Credit: Thinkstock via Computerworld
Another sizeable payment card data breach has been discovered at a U.S. restaurant chain.
In the latest example, several high-end eateries run by Select Restaurants in Cleveland were the victims of fraudulent cards used by customers at its restaurants, according to a report posted Thursday on KrebsOnSecurity, a reliable site written by reporter Brian Krebs. Krebs said he learned about the case from anti-fraud teams at multiple financial institutions investigating "a great deal of fraud on cards used at a handful of high-end restaurants around the country."
A month ago, hundreds of Arby's restaurants were affected by a breach in their payment systems, Krebs reported. In January, Popeyes restaurants acknowledged it was also hit last summer, in a similar breach. Wendy's reported being hit last summer as well.
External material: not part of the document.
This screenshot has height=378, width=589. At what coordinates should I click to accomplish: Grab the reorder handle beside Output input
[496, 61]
Fraud from stolen credit and debit cards seems to be happening regularly at U.S. restaurants where older magnetic stripe cards are still sometimes in use instead of more secure chip cards. But even PIN and chip cards can't be defended against the kind of internal POS breaches that occurred at Select Restaurants, said Gartner analyst Avivah Litan.
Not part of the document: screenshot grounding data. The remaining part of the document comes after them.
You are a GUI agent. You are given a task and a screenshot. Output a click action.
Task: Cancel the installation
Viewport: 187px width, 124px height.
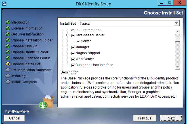click(x=14, y=118)
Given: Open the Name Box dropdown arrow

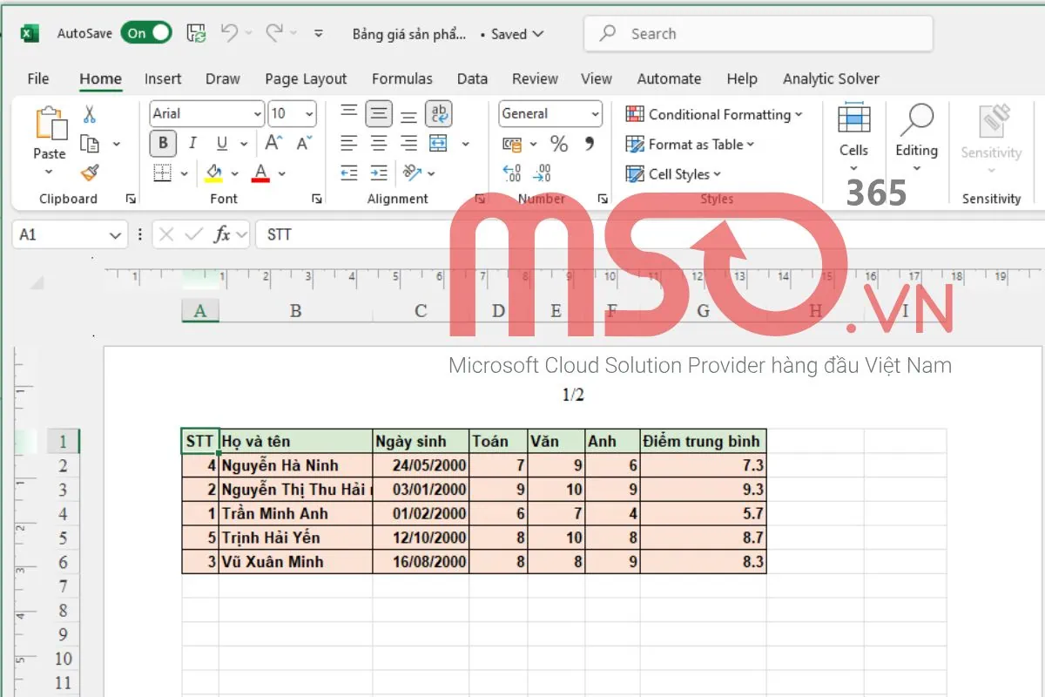Looking at the screenshot, I should pos(116,235).

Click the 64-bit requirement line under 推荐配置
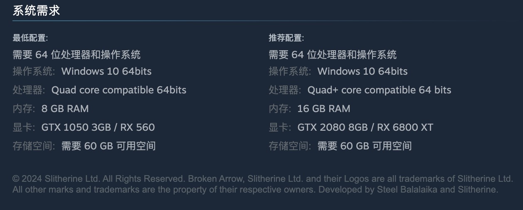point(333,54)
"Chip and PIN won't do anything to stop breaches -- the data can just as easily be stolen," she said Friday. Chip and PIN will, however, thwart the reuse of card data when a thief tries to buy something at another physical location, she said.
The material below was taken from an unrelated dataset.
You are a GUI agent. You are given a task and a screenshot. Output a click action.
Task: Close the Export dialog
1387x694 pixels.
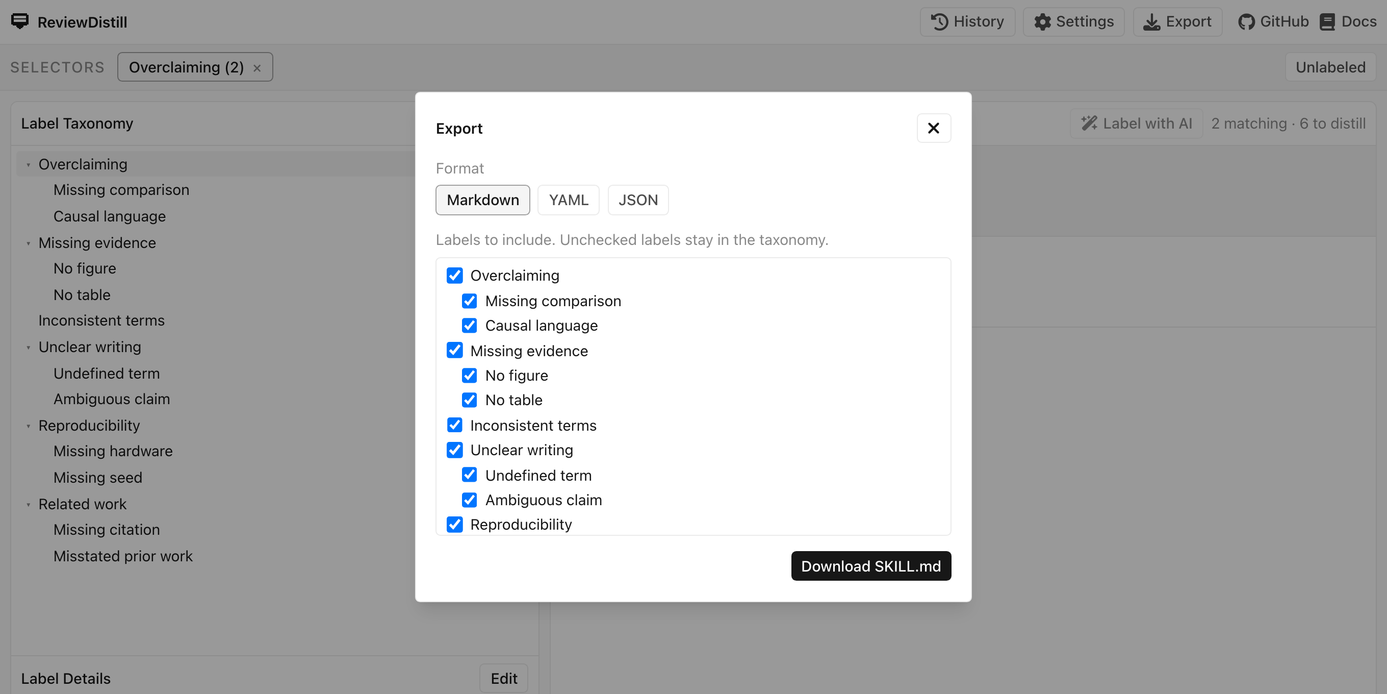tap(934, 128)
Card breaches at retailers and restaurants continue happening in the U.S., Litan said. "The cases have only gotten drowned out in the news" because of election hacking and "other cyber espionage," she said. "It turns out that some of the same hackers who break into restaurants to steal credit cards are also conducting cyberespionage and other political activities on behalf of the Russian government. This was documented in the recent Yahoo breach arrests."
The extent of the fraud, in dollars or total victims, at Select Restaurants was not disclosed. Select Restaurants did not respond to a request for comment. The company owns eateries including Boston's Top of the Hub, Parker's Lighthouse in Long Beach, Calif. and Rusty Scupper in Baltimore, among others.
Krebs traced the Select Restaurant fraud to an intrusion in its point-of-sale (POS) vendor, 24 x 7 Hospitality Technology, a West Chicago company handling card transactions at thousands of hotels and restaurants. 24 x 7 sent a letter on Feb. 14 to its customers warning them of a "sophisticated network intrusion through a remote access application." The letter implied that criminals had guessed or phished a password that was used for 24 x 7's remote access to POS systems at customer locations going back to October 2016.